## begin Passage

A Guide to SQL Naming Conventions

One of Java’s big strengths, in my opinion, is the fact that most naming conventions have been established by the creators of the language. For example:

  • Class names are in PascalCase
  • Member names are in camelCase
  • Constants are in SNAKE_CASE

If someone does not adhere to these conventions, the resulting code quickly looks non-idiomatic.

What about SQL?

SQL is different. While some people claim UPPER CASE IS FASTEST:

Others do not agree on the “correct” case:

There seems to be a tendency towards writing identifiers in lower case, with no agreement on the case of keywords. Also, in most dialects, people prefer snake_case for identifiers, although in SQL Server, people seem to prefer PascalCase or camelCase.

That’s for style. And I’d love to hear your opinion on style and naming conventions in the comments!

What about naming conventions?

In many languages, naming conventions (of identifiers) is not really relevant, because the way the language designs namespacing, there is relatively little risk for conflict. In SQL, this is a bit different. Most SQL databases support only a 3-4 layered set of namespaces:

  1. Catalog
  2. Schema
  3. Table (or procedure, type)
  4. Column (or parameter, attribute)

## end Passage
## begin Extracted information

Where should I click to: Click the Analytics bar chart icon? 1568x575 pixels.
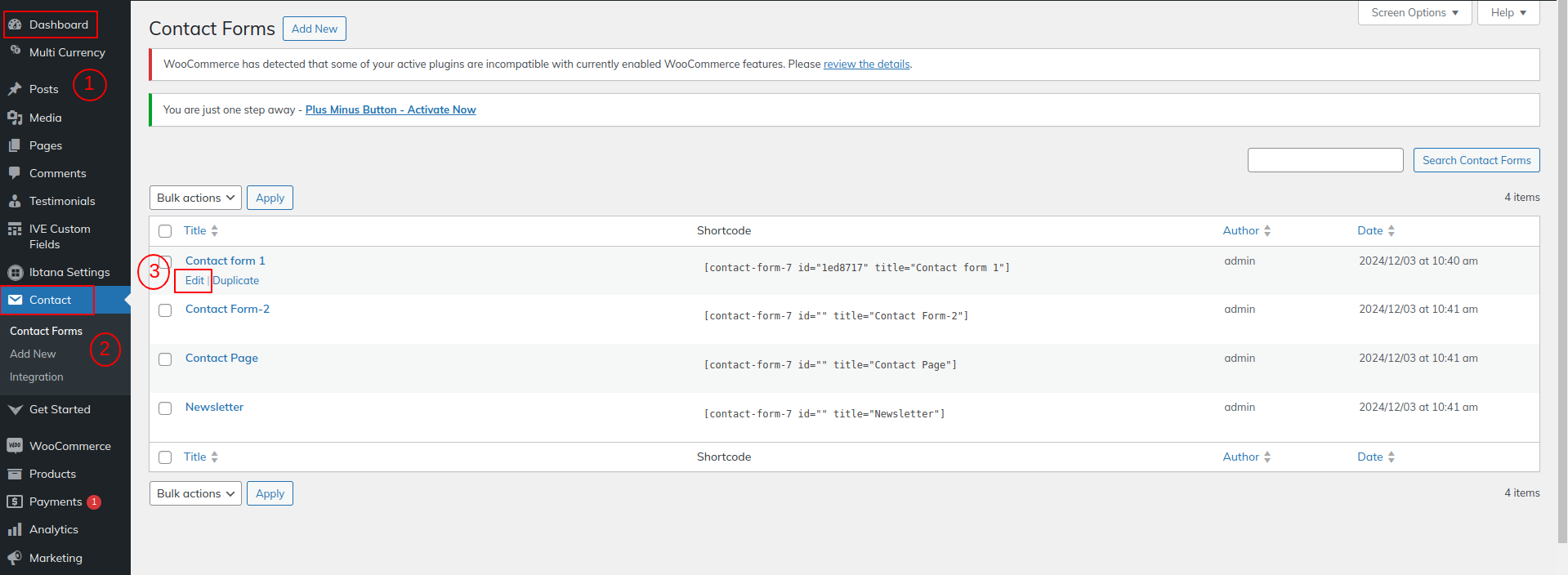(15, 529)
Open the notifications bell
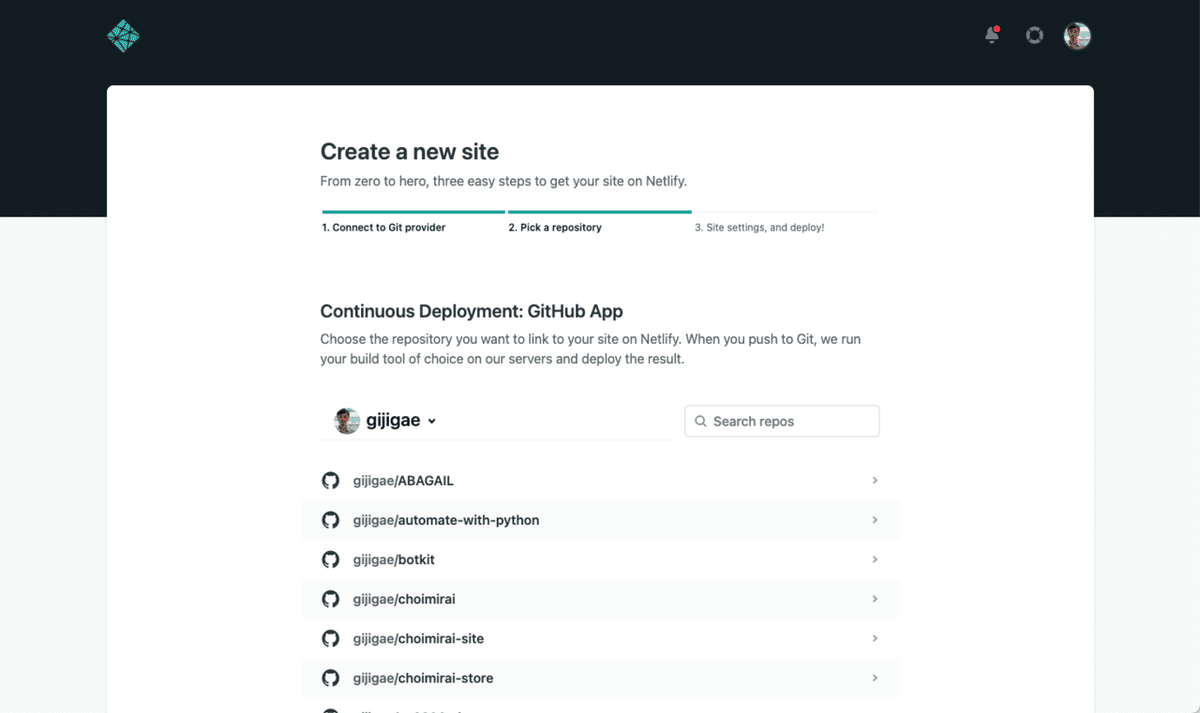Viewport: 1200px width, 713px height. pos(991,35)
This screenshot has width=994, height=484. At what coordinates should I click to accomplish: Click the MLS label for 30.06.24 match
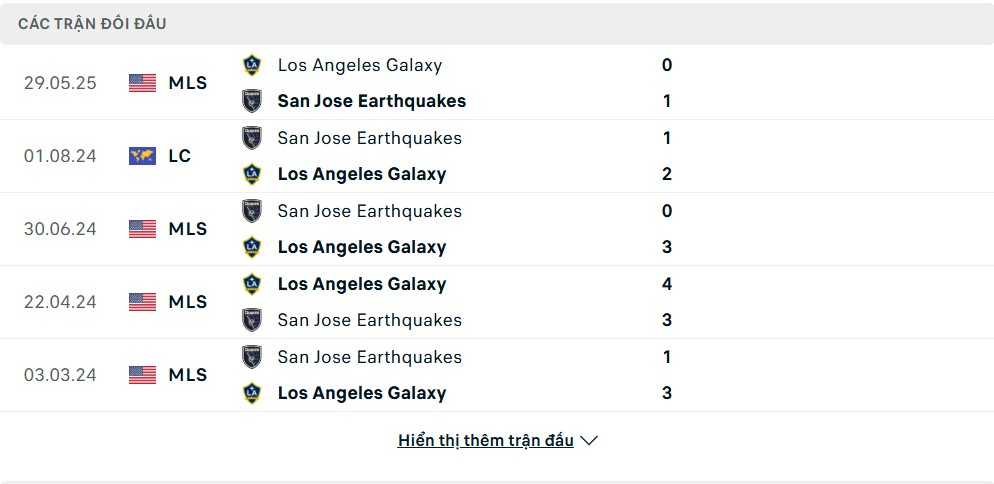pyautogui.click(x=188, y=229)
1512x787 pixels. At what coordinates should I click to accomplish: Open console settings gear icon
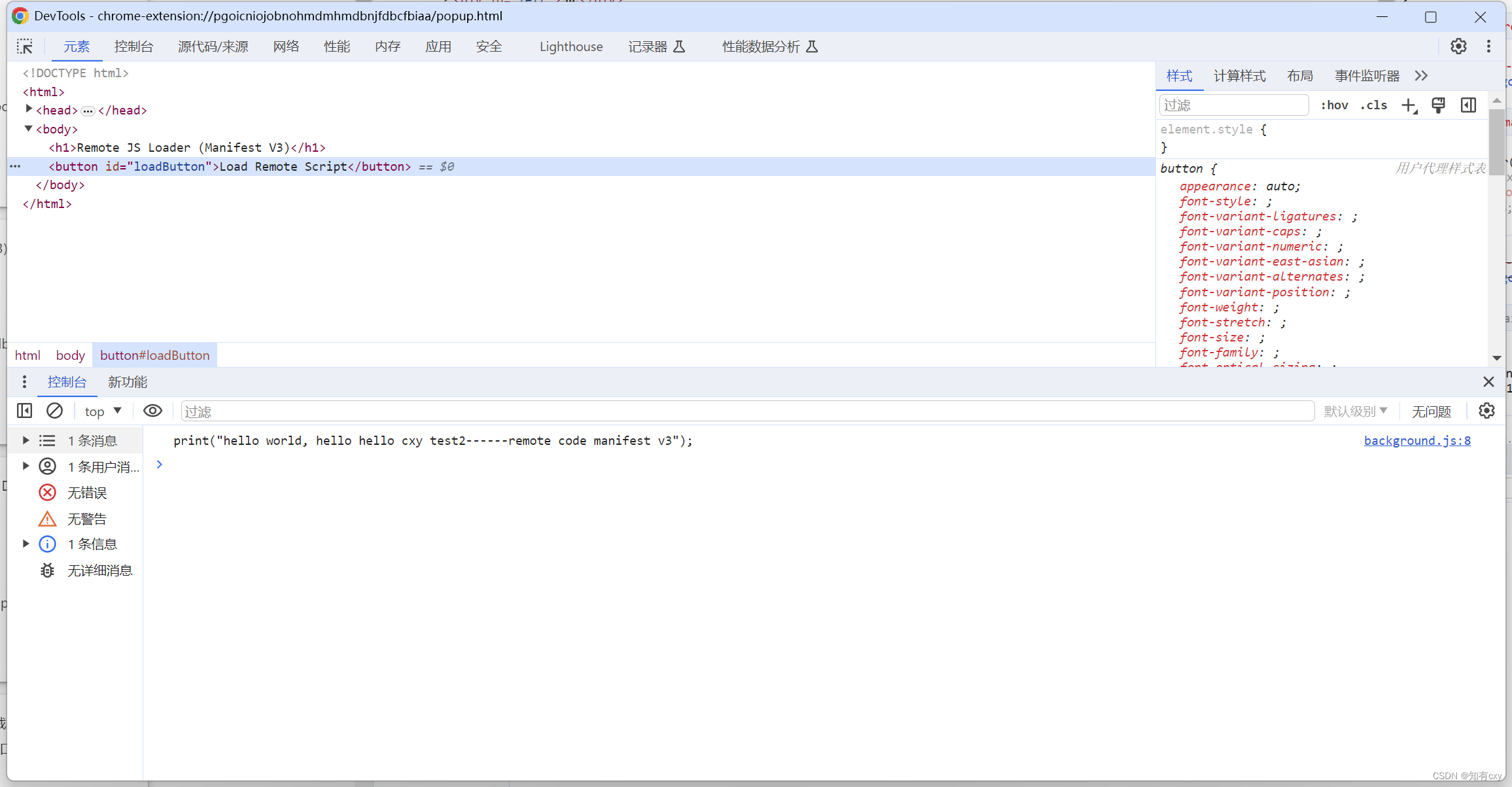click(1486, 411)
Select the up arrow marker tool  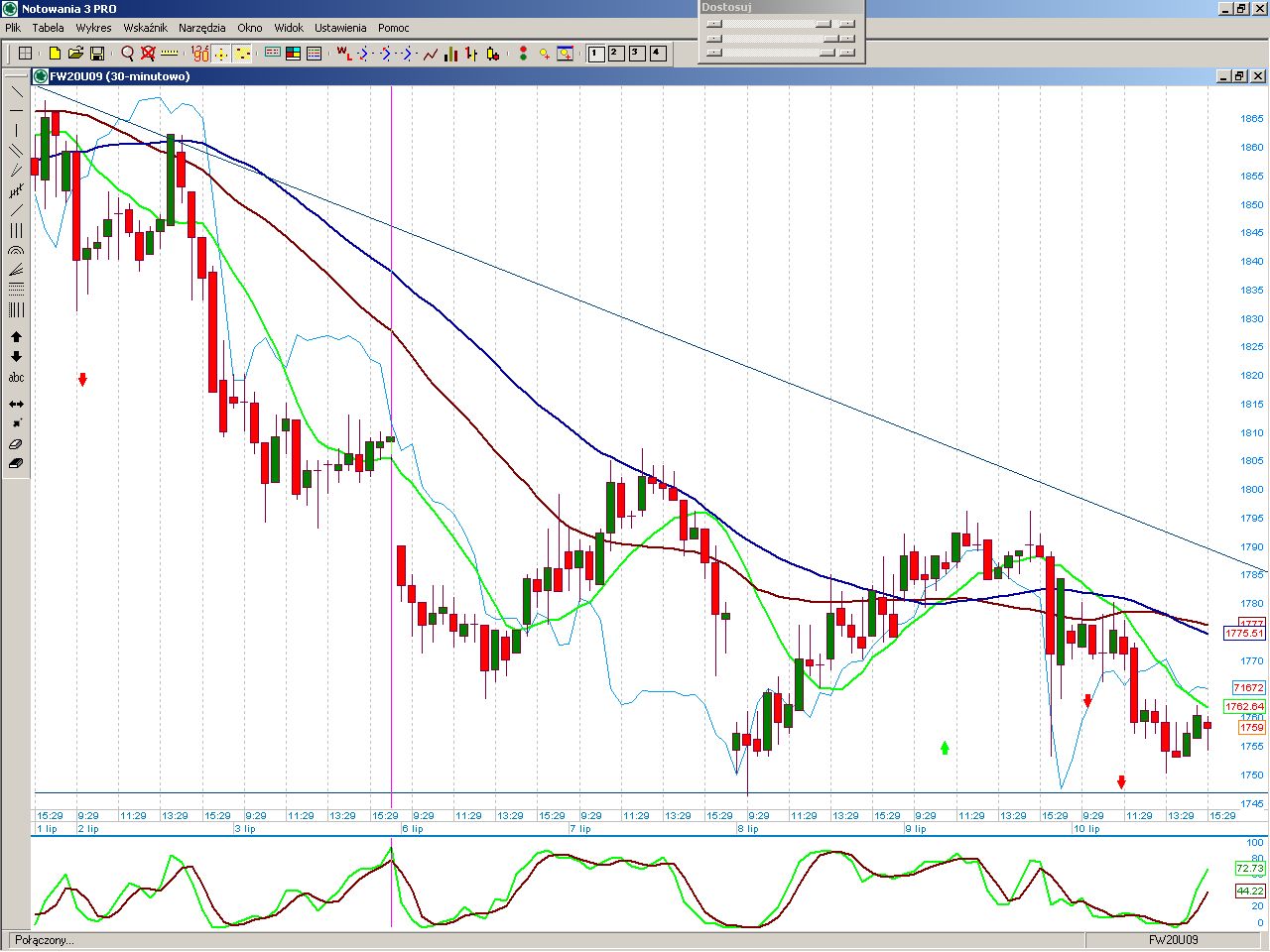point(16,338)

## end Extracted information

■ Work to complete ■
Please resume the guide to SQL naming conventions from the point where it stops, after the list of namespace layers.

■ Output for this task ■
Some dialect dependent caveats:

  • While SQL Server supports both catalog AND schema, most dialects only support one of them
  • MySQL treats the catalog (“database”) as the schema
  • Oracle supports a package namespace for procedures, between schema and procedure

In any case, there is no such concept as package (“schema”) hierarchies as there is in languages like Java, which makes namespacing in SQL quite tricky. A problem that can easily happen when writing stored procedures:

FUNCTION get_name (id NUMBER) IS
  result NUMBER;
BEGIN
  SELECT name
  INTO result
  FROM customer
  WHERE id = id; -- Ehm...

  RETURN result;
END;

As can be seen above, both the CUSTOMER.ID column as well as the GET_NAME.ID parameter could be resolved by the unqualified ID expression. This is easy to work around, but a tedious problem to think of all the time.

Another example is when joining tables, which probably have duplicate column names:

SELECT *
FROM customer c
JOIN address a ON c.id = a.customer_id

This query might produce two ambiguous ID columns: CUSTOMER.ID and ADDRESS.ID. In the SQL language, it is mostly easy to distinguish between them by qualifying them. But in clients (e.g. Java), they are less easy to qualify properly. If we put the query in a view, it gets even trickier.

“Hungarian notation”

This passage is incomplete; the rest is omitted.